どんなに気を付けていても、すべての患者さんを看る事は出来ません。重症度が高い患者さんが優先になってしまいます。医療者に対して常に厳しい目を向けたくなる気持ちも分かりますが、現在の状況では限界があります!

病棟で働いていて大変だなと思う業務に、ナースコールの対応があります。
ナースコールの音が耳についてしまって、自宅に帰ってからもその音が離れない時があるほどです。
ナースコールというのは、動けない方が体調が悪くなった時などに、看護師を呼ぶ手段として使うものです。

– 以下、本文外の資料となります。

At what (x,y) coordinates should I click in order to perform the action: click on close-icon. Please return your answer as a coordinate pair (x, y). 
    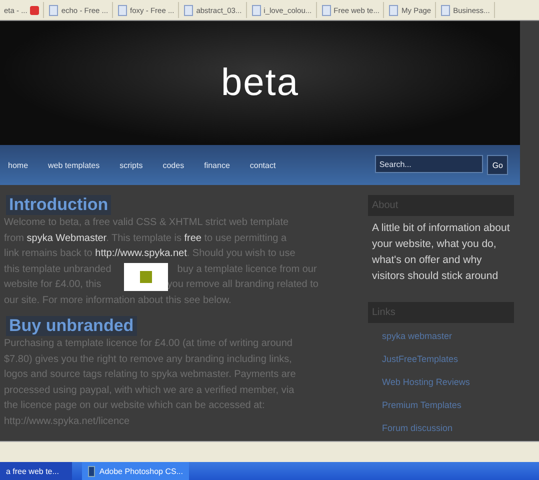
    Looking at the image, I should click on (35, 10).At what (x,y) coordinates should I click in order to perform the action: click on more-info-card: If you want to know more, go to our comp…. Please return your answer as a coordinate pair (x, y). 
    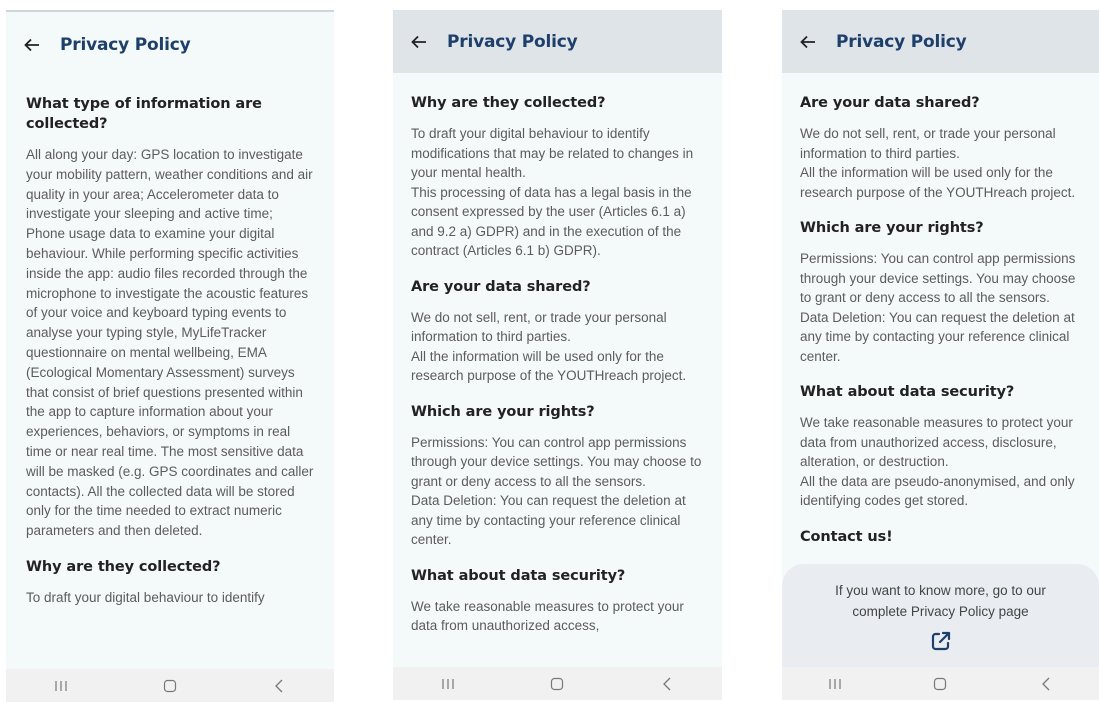
    Looking at the image, I should click on (940, 616).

でも、その使い方を勘違いしている患者さんが沢山います。
例えば、カーテンを閉めてくれ、食事はまだか?それに、カップラーメンのお湯を捨ててくれ、
といった理由でナースコールを鳴らす人がいるんです。
これでは、まるでお手伝いさんの呼び鈴と同じです。

 

病室には、オペ後で安静の患者さんや重症度の高い患者さんが、沢山入院しています。
大した事ない用事でナースコールを鳴らし続けられたら、他の方が使う事ができないんです。
考えてみればわかると思うんですけど、急変した患者さんと、カップラーメンのお湯を捨てて欲しいという患者さんとでは、
急変した患者さんを優先するに決まってると思いませんか?
それなのに、ナースコールにすぐに対応しないと文句を言ってくるんです。
患者さんは、来て欲しいと思った時にすぐに来てくれないと、納得ができないんです。
でも、患者さんは沢山いて、医療行為を必要としている患者さんとの関わりが濃くなるのは、仕方ないと思うんです。

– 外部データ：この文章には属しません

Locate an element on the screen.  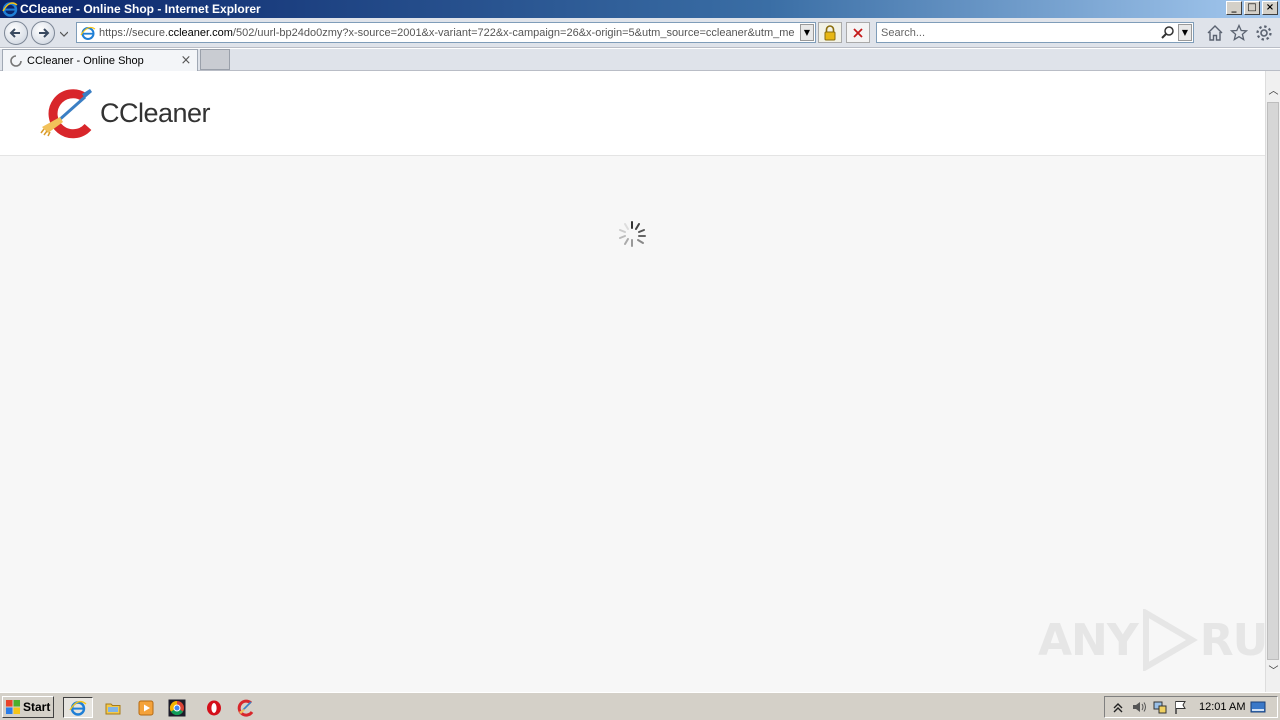
ie-page-icon is located at coordinates (88, 33).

どの職場でも人手が不足している状態ですから、一人一人の患者さんに万遍なく関わるのはとても難しいですし、限界があります。
看護師に対して厳しい目を向けたくなる気持ちはわかりますが、私達も一生懸命に患者さんの事を考えて働いているんです。
でも、お手伝いさんを呼ぶような理由で、ナースコールを利用するのだけは止めてもらいたいです。
それがなくなるだけで、患者さんと関わる時間を作る事ができます。